If PPIs are prescribed for patients who require calcium supplements, the calcium should be taken with food to improve absorption. 17 In patients with osteoporosis, PPI could hasten bone resorption and increase the risk of fracture. Therefore, caution should be used in these patients, as well, with PPI therapy limited to the shortest possible duration and the lowest effective dose. Guidelines need to be established for monitoring serum calcium and/or bone density during PPI therapy. Furthermore, if taking PPIs and calcium carbonate supplements is necessary, again, the calcium should be taken with food to avoid malabsorption.

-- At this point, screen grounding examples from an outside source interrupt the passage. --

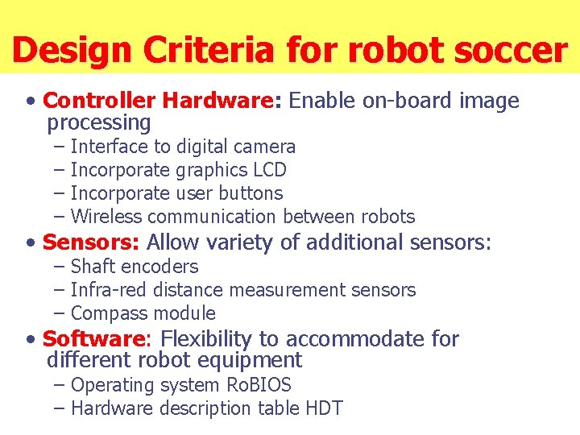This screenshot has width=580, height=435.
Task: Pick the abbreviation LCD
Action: point(269,170)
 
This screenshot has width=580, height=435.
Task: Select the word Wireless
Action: point(106,217)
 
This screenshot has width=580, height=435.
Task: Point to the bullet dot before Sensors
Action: point(30,242)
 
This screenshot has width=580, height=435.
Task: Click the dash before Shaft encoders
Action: point(60,267)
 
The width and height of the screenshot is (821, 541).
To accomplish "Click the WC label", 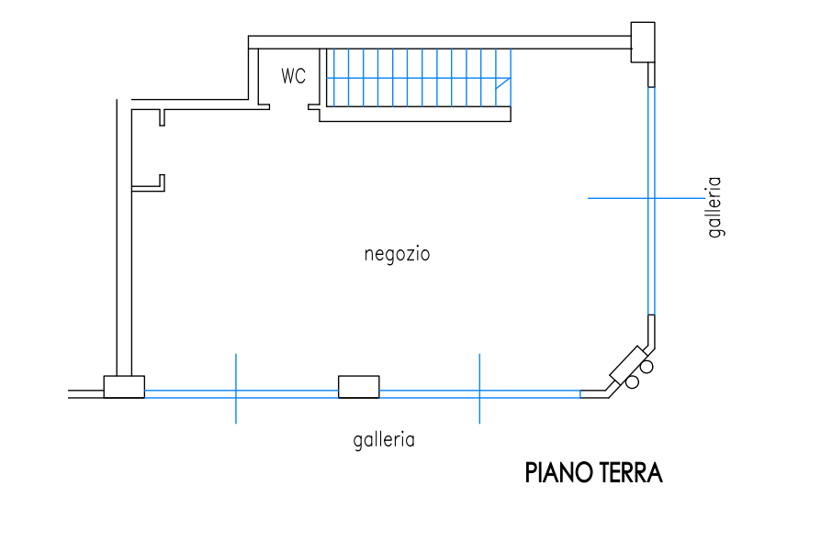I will (294, 76).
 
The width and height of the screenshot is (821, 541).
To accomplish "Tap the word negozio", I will (398, 254).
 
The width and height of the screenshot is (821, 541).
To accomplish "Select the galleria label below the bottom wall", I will (384, 439).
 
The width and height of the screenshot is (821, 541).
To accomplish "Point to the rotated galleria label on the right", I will (714, 207).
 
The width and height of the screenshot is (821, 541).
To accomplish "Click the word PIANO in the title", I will (558, 473).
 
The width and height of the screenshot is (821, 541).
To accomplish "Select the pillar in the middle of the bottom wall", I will (359, 387).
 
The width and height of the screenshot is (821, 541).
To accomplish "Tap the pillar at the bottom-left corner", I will (123, 387).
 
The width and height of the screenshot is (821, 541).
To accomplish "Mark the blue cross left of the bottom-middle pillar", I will (236, 392).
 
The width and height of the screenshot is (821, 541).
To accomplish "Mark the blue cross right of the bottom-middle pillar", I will (479, 392).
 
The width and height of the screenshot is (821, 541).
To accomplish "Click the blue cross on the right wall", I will (650, 197).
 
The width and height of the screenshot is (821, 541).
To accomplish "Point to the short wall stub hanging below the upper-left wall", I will (162, 117).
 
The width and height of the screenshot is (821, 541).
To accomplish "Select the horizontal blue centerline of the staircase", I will (413, 79).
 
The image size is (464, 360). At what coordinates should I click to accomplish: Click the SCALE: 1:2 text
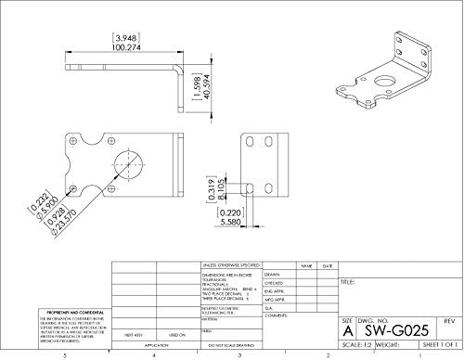pos(355,342)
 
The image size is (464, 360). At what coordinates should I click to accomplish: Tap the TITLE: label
pos(348,281)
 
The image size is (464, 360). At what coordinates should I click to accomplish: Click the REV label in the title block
pos(448,319)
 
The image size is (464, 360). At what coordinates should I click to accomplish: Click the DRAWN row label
pos(272,275)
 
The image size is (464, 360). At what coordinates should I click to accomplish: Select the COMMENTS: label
pos(277,316)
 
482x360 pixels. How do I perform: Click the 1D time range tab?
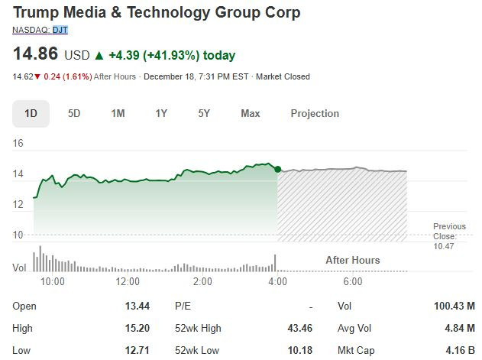point(31,113)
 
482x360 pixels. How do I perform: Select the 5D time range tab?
point(74,113)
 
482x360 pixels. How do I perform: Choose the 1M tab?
point(118,113)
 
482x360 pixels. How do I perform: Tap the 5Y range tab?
point(204,113)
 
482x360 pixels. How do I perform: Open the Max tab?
point(250,113)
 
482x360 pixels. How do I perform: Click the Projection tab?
point(315,113)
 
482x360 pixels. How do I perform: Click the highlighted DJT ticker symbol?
point(60,30)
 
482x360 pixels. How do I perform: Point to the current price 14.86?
point(36,55)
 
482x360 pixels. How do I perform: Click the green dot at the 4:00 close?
point(277,169)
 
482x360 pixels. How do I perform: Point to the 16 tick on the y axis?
point(18,143)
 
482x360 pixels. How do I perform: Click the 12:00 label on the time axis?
point(128,281)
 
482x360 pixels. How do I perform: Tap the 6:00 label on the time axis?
point(352,281)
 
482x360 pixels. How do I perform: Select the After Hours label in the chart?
point(352,260)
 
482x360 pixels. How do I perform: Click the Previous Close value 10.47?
point(444,245)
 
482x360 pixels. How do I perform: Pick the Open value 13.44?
point(137,306)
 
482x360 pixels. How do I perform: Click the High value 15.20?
point(137,328)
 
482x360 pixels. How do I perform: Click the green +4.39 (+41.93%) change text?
point(172,55)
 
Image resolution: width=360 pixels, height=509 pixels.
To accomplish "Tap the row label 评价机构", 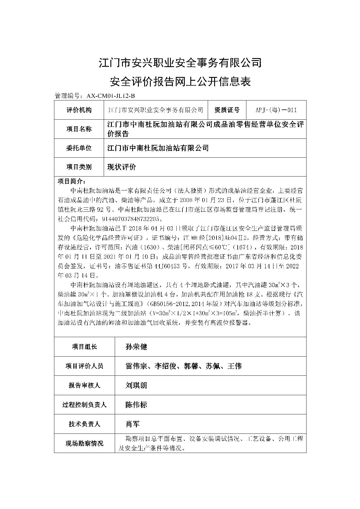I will tap(79, 110).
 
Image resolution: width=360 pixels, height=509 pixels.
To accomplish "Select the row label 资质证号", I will tap(227, 110).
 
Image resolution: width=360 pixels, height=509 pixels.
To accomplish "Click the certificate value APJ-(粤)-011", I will tap(276, 110).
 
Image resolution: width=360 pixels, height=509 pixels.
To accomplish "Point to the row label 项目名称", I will tap(79, 129).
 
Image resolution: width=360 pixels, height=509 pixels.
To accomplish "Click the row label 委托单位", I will tap(79, 148).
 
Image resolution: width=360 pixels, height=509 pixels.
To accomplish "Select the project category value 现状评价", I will tap(121, 167).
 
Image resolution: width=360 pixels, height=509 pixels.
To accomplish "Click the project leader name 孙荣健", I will tap(136, 347).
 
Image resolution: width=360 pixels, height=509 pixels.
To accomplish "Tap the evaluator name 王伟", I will tap(234, 366).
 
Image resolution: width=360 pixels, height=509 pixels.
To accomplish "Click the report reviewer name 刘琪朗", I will tap(136, 385).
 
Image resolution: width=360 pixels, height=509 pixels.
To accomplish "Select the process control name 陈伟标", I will tap(136, 405).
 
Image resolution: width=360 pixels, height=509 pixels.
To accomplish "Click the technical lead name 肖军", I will tap(132, 424).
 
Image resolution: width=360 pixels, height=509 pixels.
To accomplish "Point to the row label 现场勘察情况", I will tap(84, 443).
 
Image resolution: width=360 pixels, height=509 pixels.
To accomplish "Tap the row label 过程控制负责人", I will tap(84, 405).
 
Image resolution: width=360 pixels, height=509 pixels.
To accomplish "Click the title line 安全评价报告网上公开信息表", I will tap(180, 82).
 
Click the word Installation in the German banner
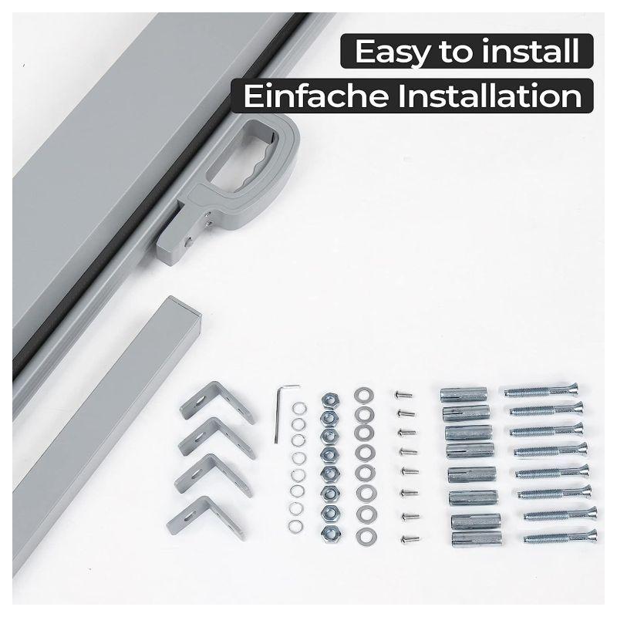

LPR requires more frequent and intensive PPI therapy than that used to treat GERD. Therefore, the risk of calcium malabsorption is likely to be proportionally higher. It is imperative that risk factors such as hypocalcemia and hypoparathyroidism be taken into account in these patients. Furthermore, recent reports of increased risk of hip fractures, 10 community-acquired pneumonia, 7 and community-acquired C difficile infection8,9 suggest that PPI therapy may not be so innocuous. It is recommended that patients on long-term PPI therapy be monitored, and that PPI be limited to the shortest duration and lowest effective dose.